Трудно сказать, что принесло свои плоды: пленительная безыскусность Лизиного поведения, разившая Дивова вернее самых изощренных уловок записного кокетства, монотонность гарнизонной жизни, усугубившаяся с приходом вьюжной зимы, или собственная легкомысленность, но он не перестал бывать в доме генерала Тормасова.
Не смог он отказать себе и в удовольствии почти каждый день видеть Елизавету Петровну. Иногда — в церкви, ибо шел Рождественский пост и она часто стояла вечерню; реже — во время кратких визитов в дом Тормасовых, где, боясь вызвать толки, он более сидел у рояля и усердствовал в исполнении модных романсов; еще реже на прогулках по расчищенным от снега дорожкам Александровского сада.

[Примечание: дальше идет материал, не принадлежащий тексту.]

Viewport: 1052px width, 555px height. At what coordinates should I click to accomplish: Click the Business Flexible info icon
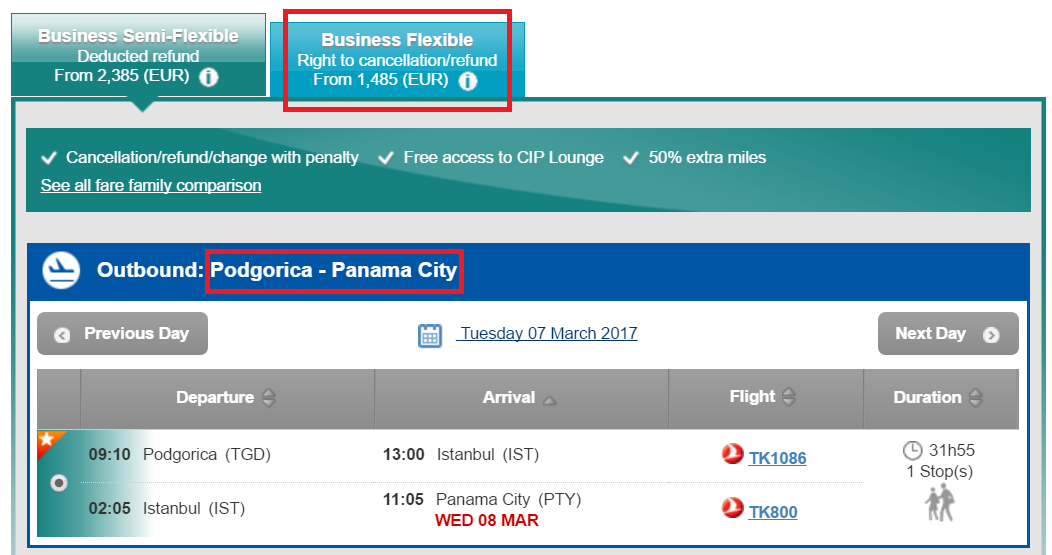click(x=468, y=81)
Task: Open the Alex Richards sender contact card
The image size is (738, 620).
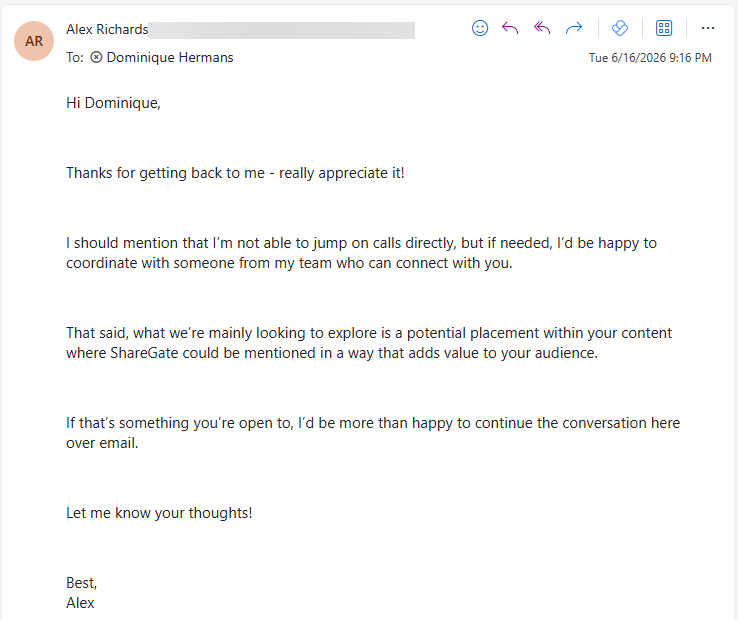Action: tap(107, 29)
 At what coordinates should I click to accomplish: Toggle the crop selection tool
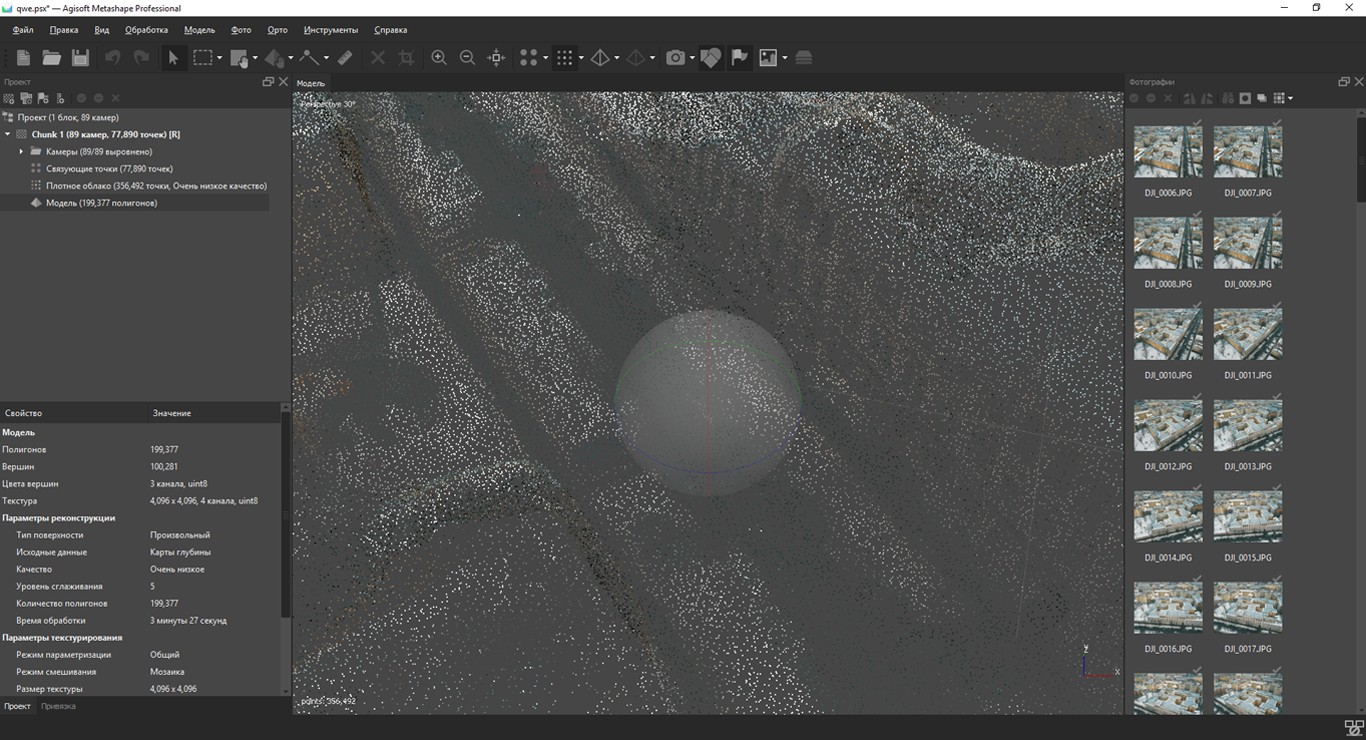click(x=405, y=57)
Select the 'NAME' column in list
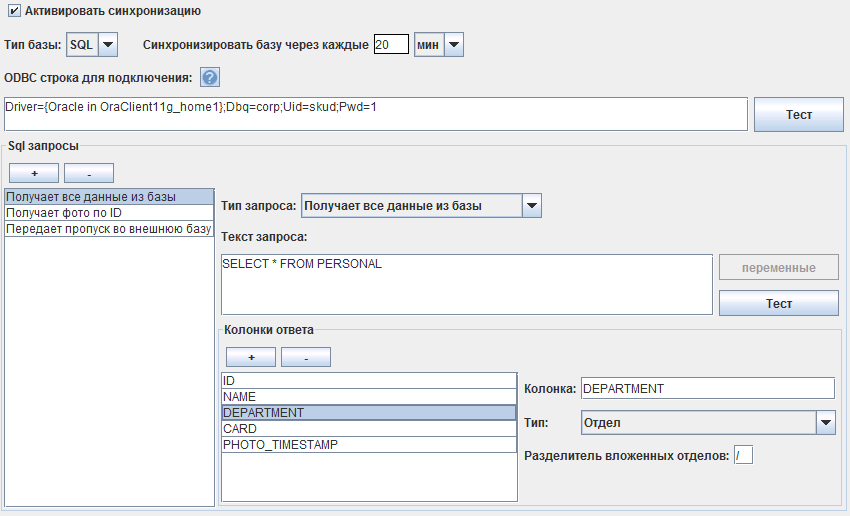This screenshot has height=516, width=850. (x=369, y=397)
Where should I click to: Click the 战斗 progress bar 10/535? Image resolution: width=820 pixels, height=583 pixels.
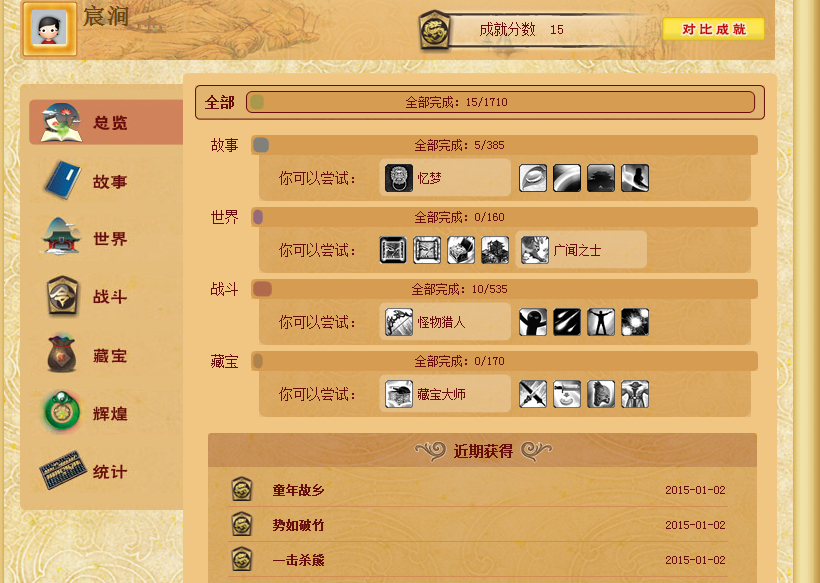pyautogui.click(x=504, y=289)
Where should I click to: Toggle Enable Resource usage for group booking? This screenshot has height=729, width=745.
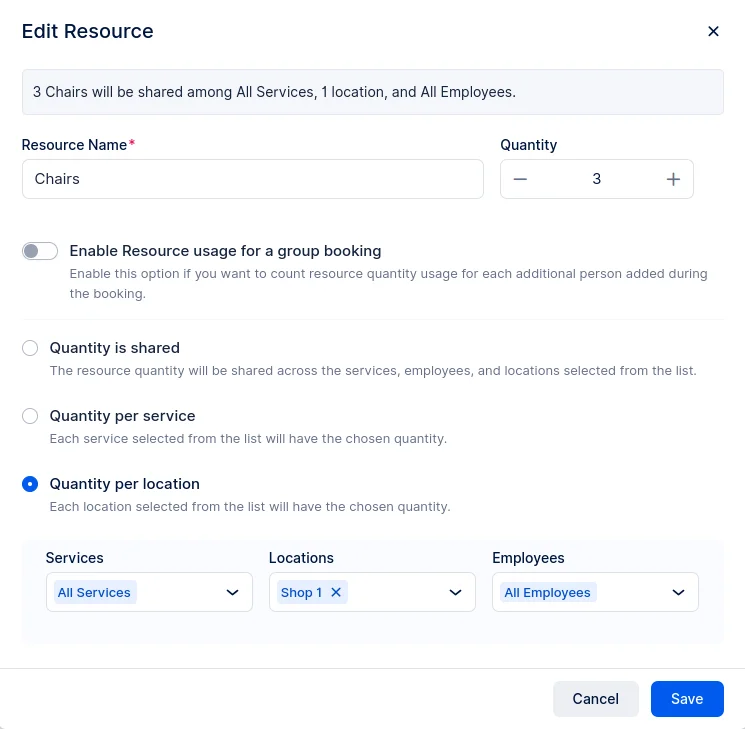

Задавая вопрос: «На кой черт мне это надо?» — Дивов отвечал, казалось бы, вполне правдиво. Потому что будущее его туманно и скорее всего безрадостно, а может быть, его и совсем нет? Потому что за каждой строчкой маменькиных писем, с расползшимися от слез буквицами, стояла глубокая скорбь за участь «горемычного дитяти», и он ничем не мог облегчить страдания трепетно-любимой родительницы. Потому что милая барышня Елизавета Тормасова была для него, как луч света из иной, утраченной им, жизни, как ласковое тепло летнего ветерка, наполненное ароматом трав и свежестью скорого освежающего ливня. Разве можно спросить у ветра: «Долго ли и в какую сторону ты будешь дуть?». Или того глупее: «Люблю ли я ее? Любит ли она меня?» Можно же, в конце концов, выбросив из головы думы о грядущем, позволить себе просто наслаждаться, тем, что у него есть здесь и сейчас, в сию минуту взглядом манящих кобальтовых глаз, ласковой улыбкой, от которой на щеках у Лизы появлялись премиленькие ямочки, будто случайными прикосновениями к молодому искушающему телу. Пока все этого у него еще было.
А потом пришла весна, задули с Балтики влажные ветра и принесли с собой душевную сумятицу и тревогу. Иногда, сам не сознавая как, Федор оказывался в гавани, с тоской смотрел на корабли, на речную свинцовую рябь, и душа рвалась вдаль от этих опостылевших мест, ставших тюрьмой. Он до боли желал вновь ощутить под ногами качающуюся палубу, увидеть над головой громаду парусов, услышать скрип снастей и резкие команды шкипера. Измученный мрачными думами, среди коих мелькала даже безумная мысль о побеге, он направлялся в единственное место, приносившее ему хотя бы подобие покоя и утешения, в дом Тормасовых.
Прелестная Лиза была неизменно приветлива и радушна, всегда умела находить какой-либо предлог, чтобы поговорить с ним накоротке, и даже присутствие неизменной Ольги Самсоновны не мешало им вести задушевные беседы. Чаще всего сей диалог незаметно переходил в монолог Дивова. Он увлекался и как-то незаметно для себя начинал рассказывать о своей жизни, о матушке, братьях и сестрах, о годах учебы, о долгих морских походах, о смешных и грустных происшествиях своих странствий. Умолчал, пожалуй, лишь о честолюбивых, казавшихся теперь наивными мечтах, в коих был он не просто Федором Дивовым, человеком похожим на тысячи других, а великим путешественником и первооткрывателем неизведанных стран и народов, который нес русичам — отсталым и диким — свет цивилизации и прогресса. Умолчал потому, что, возможно, сии мечтания и толкнули его в роковой день 14 декабря на Сенатскую площадь. Ибо не где-то в Америке или на островах Новой Зеландии, а здесь, в России, проживал тот самый народ, что нуждался в просвещении и освобождении от гнета векового рабства. Лиза была великолепной слушательницей, чутко отзывавшейся на все нюансы повествования, впитывавшей всем своим существом радости и печали, выпавшие на долю Федора. Как в магическом кристалле, видел Федор в ее глазах всю прошедшую жизнь и, надо сказать, это отражение ему весьма нравилось.